**TEXT PROVIDED:**
....................

The arguments actually showed where the antiphysicalist went wrong. However,
the physicalist, if she wants to make her position attractive, must have an
answer to two questions. One is the question of what explains the physicalistic
supervenience claims captured in the Entailment
Thesis:
(E) For any true statement T, ~(KeT).
The
explanation that Jackson puts forward of why E holds is that all instances of E
are conceptual truths. He thinks that the reduction of higher-level concepts to
lower-level concepts has to be perspicuous.
This, however, is unwarranted. The only assumption needed to explain E is
that metaphysical reductionism
is true; that is, the only explanation needed is the assumption that there is
some appropriate metaphysical
relationship (identity, or the realization relation, or perhaps some other, yet
unknown relationship) between the referents of higher-level and basic physical
concepts. There is no reason such a relation could not hold between physical
and phenomenal properties, even in the absence of conceptual connections that
would make this relationship perspicuous.
But
now, the physicalist also owes an explanation of why phenomenal statements
appear to be so different from other higher-level statements in their connections
with lower-level discourse. Many of us are convinced (partly by the
Conceivability Arguments) that there is something special about phenomenal
statements. It seems right that it is not conceivable, after all the physical
truths are in, that water is not H2O. But it is still conceivable
that any phenomenal statement is false, no matter how much physical information
we have. And the question of the explanatory gap remains as well.

....................

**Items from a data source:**
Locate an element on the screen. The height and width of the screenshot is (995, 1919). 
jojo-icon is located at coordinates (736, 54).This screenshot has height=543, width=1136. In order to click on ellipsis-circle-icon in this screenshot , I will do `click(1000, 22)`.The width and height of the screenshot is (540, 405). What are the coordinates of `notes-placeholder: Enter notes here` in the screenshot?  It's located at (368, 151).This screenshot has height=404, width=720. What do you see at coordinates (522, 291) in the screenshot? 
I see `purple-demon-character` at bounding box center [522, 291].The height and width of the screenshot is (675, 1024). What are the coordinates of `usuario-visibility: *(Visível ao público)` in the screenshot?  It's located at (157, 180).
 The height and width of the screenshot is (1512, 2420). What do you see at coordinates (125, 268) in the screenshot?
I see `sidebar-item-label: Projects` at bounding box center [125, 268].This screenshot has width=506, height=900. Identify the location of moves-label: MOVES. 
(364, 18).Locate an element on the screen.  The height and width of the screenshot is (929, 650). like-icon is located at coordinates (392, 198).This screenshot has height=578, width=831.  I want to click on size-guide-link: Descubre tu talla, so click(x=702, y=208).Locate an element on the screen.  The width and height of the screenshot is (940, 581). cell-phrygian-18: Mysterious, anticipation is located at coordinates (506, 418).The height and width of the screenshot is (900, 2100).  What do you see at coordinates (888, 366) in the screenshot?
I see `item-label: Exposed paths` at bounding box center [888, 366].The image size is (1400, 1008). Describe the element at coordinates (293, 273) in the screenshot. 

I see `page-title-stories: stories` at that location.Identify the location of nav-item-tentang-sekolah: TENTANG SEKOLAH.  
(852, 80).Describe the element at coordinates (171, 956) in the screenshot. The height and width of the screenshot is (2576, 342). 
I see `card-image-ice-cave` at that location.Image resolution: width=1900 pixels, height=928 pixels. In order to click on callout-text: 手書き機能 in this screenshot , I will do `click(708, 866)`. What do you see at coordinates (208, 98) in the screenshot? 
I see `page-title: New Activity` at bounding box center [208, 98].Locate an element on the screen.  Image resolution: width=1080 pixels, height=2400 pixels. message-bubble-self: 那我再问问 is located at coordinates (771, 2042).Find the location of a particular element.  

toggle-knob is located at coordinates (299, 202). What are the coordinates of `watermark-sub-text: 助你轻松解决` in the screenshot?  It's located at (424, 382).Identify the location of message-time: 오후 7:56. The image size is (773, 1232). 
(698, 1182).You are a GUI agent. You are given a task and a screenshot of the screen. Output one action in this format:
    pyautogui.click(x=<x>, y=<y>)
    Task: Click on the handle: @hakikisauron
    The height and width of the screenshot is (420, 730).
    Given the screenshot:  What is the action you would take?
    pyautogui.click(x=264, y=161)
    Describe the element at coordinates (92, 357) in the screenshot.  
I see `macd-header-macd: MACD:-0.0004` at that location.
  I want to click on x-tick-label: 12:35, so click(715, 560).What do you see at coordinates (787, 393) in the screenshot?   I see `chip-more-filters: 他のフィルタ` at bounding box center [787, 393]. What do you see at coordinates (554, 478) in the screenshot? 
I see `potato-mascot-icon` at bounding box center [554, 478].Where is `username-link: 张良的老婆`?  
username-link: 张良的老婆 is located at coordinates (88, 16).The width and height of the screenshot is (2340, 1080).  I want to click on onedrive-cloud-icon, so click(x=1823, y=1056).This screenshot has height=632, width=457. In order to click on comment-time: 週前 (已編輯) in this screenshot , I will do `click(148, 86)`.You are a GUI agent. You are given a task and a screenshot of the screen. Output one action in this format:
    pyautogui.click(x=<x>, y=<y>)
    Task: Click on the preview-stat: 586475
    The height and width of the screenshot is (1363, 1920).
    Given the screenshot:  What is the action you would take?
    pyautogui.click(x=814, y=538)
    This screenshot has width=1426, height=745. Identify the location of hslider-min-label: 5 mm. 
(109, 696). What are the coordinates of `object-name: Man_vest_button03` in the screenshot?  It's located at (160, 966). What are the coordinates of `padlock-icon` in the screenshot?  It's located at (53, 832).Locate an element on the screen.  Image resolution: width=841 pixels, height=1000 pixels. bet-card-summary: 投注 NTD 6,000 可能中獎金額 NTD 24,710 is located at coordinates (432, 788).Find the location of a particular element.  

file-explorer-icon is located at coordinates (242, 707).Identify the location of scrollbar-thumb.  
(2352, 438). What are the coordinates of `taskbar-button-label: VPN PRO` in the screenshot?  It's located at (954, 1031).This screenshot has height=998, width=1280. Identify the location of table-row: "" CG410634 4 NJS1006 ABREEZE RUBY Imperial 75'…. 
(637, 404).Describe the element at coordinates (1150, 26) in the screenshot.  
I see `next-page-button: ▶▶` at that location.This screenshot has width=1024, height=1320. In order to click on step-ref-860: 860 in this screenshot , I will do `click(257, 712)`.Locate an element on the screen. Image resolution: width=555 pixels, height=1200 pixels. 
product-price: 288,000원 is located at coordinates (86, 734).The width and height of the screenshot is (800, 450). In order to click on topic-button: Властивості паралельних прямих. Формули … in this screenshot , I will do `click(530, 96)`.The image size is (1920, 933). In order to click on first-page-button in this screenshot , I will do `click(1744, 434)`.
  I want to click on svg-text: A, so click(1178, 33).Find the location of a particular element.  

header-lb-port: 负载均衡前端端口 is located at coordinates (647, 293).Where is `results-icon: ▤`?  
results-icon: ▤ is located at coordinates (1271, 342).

....................

**WHAT THE TASK ASKS:** Transcribe the passage on physicalism between "The arguments actually" and "statement T, ~(KeT).", inclusive.

**RESPONSE BELOW:**
The arguments actually showed where the antiphysicalist went wrong. However,
the physicalist, if she wants to make her position attractive, must have an
answer to two questions. One is the question of what explains the physicalistic
supervenience claims captured in the Entailment
Thesis:
(E) For any true statement T, ~(KeT).